写真は、移動博物館をイメージした落書きです。
【まちの魅力を高める図書館・公民館】
まちの魅力は、そこに集まる人々が育ててきたコミュニティや文化だ。そう感じるようになってきた。まちに人が集まり、情報が集まり、混じり合い、新しい価値が生まれる。インターネットで情報や商品が得られたとしても、まちでしか得られないものがあると信じている。
「よい」コミュニティや文化があり、新しい価値を生み出す魅力のあるまちは、どのようにして生まれたのか?
どのようなまちが「よい」と言えるのかを話し合い、その「よい」まちのメカニズムを研究し、その実現に向けて力を合わせていけるような働きかけを考えている。

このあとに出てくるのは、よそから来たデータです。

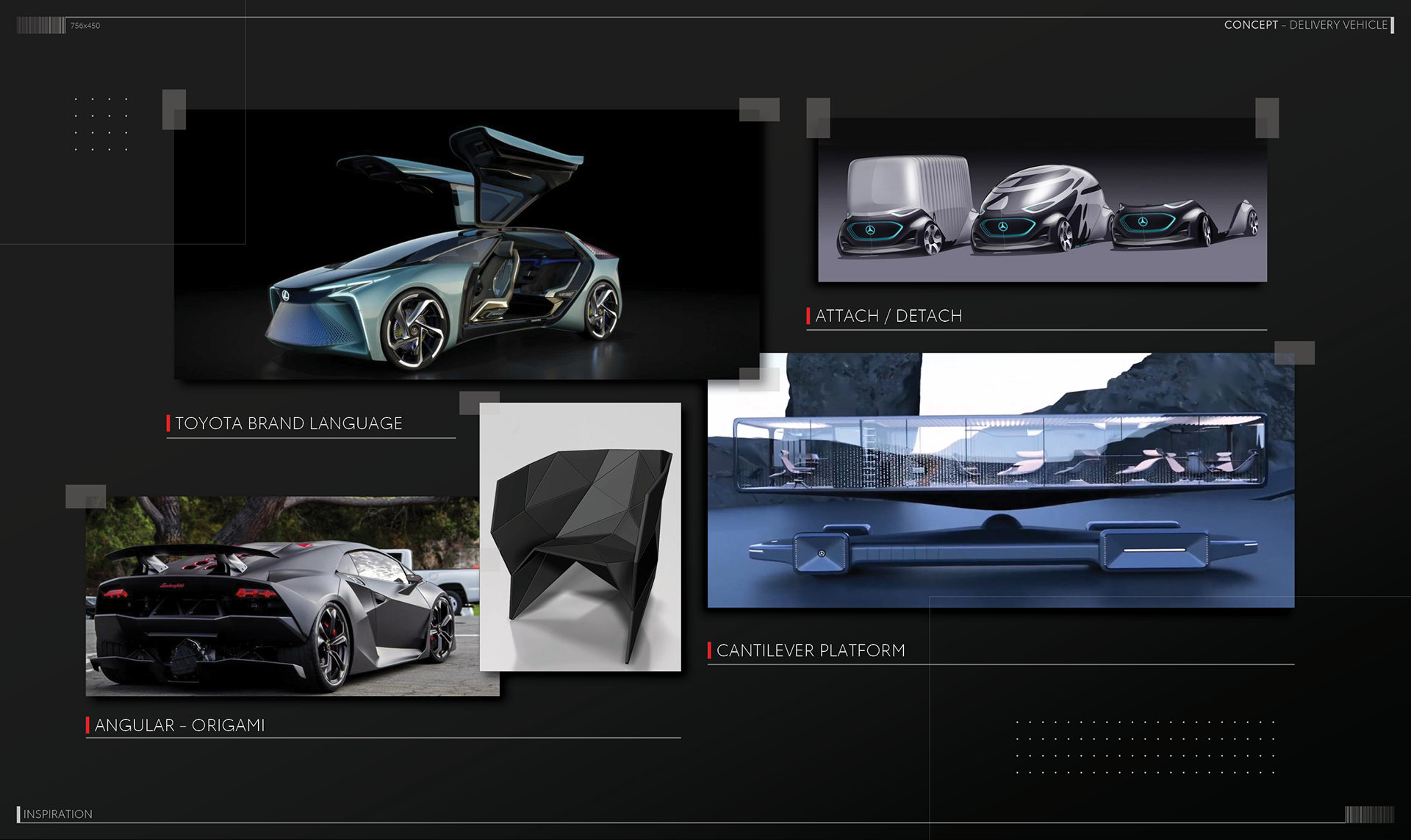
Task: Click the ATTACH / DETACH caption
Action: [x=888, y=316]
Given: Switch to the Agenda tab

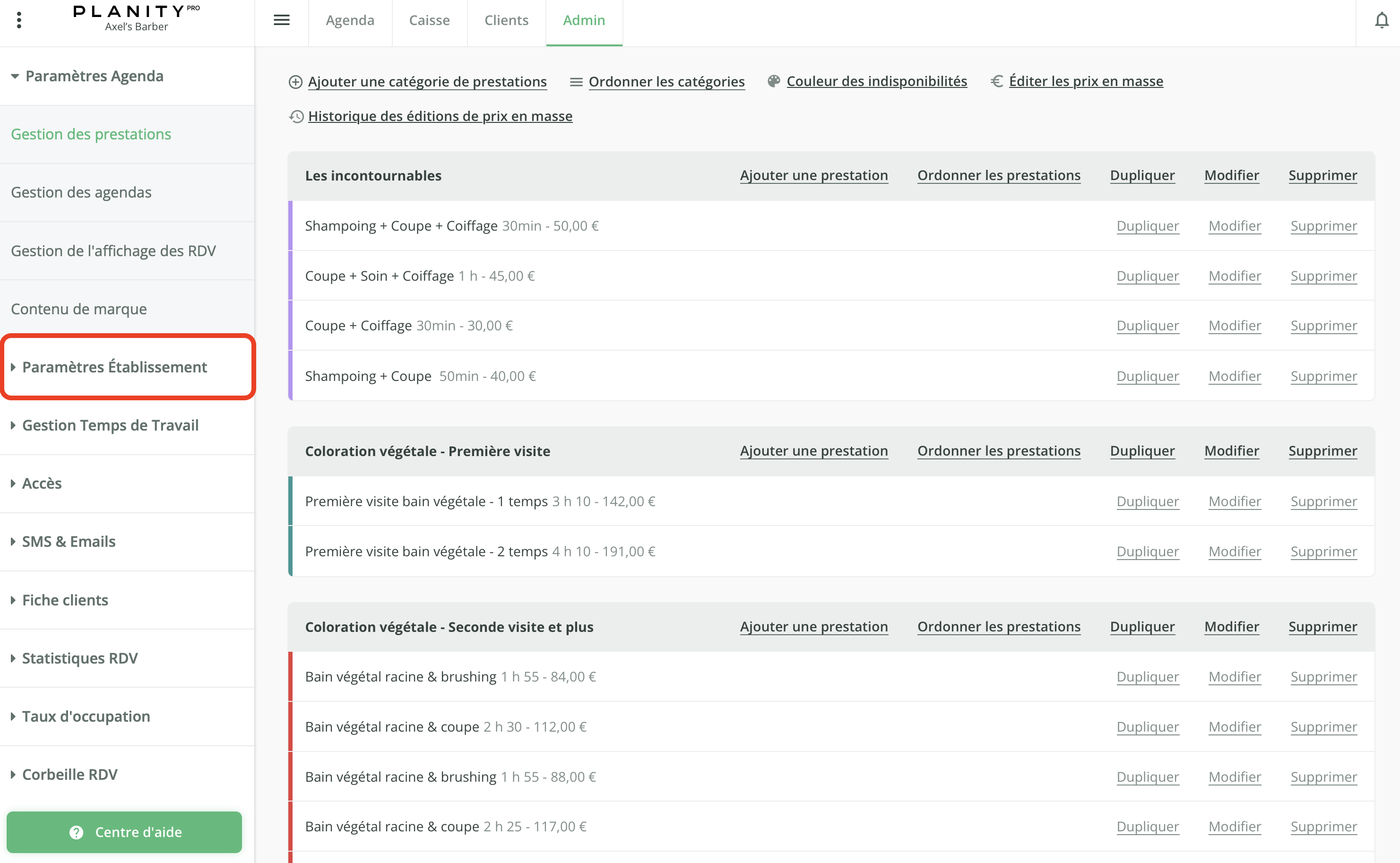Looking at the screenshot, I should 350,20.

人が集まり、情報が集まり、混じり合い、新しい価値を生み出していく拠点が、まちには必要だ。そこで、図書館や公民館に注目している。
寺山修司が「書を捨てよ町へ出よう」と世に投げかけているように、まちと本や図書館はかけ離れた存在というイメージがあった。
しかし、今、従来の図書館や公民館の枠を越え、多様な知が集まり、地域の文化や社会を支えていくような場としての役割を期待されている。居場所(サードプレイス)、地域の医療・福祉、ビジネス、働き方改革、防災、まちづくり、文化創造の拠点となるような場が求められている。
拠点といっても、中心になる人ばかりではなく、まちに居場所のなかった人たちでも安心のできる場を考えている。
戦後、公民館を提唱した寺中作雄氏は、以下のような考えを持っていた。
公民館は様々な機能をもった施設である。社会教育、社交娯楽、地域コミュニティ拠点、産業振興、子どもたちの教育の機関であり、その他にも可能性を持たせる。公民館は、地域住民の中心機関である。
現代において、まさに注目すべき考えだ。
【柏の顔となる文化・教育の拠点を】
柏市議会でも、図書館について議論してきた。 そごう跡地に、文化・教育の拠点となる複合施設を設置することも提案している。柏市の図書館書庫、行政資料室、文化財収蔵庫、学校図書館支援センター、教育センターの課題をそれぞれ指摘し、その解決策を示してきた。
一つ一つの課題に対処療法的な改修事業を実施するのではなく、どんな都市を目指すのか明確なビジョンを示し、これからの柏市を引っ張っていくことが、今、求められている。8年前の図書館建設中止以降、停滞してしまっている議論を巻き起こすことだ。
いわゆる図書館だけではなく、博物館、美術館、公文書館、教育センター、子育て支援センターが、組織の垣根を越えて融合した文化施設を、柏駅前に設置することを求める。
全国の地方都市の駅前で百貨店が撤退している。この事態をチャンスとして考え、文化・教育を中心にすえた「住みよいまち」というビジョンを、柏駅前で実現させるべきではないだろうか。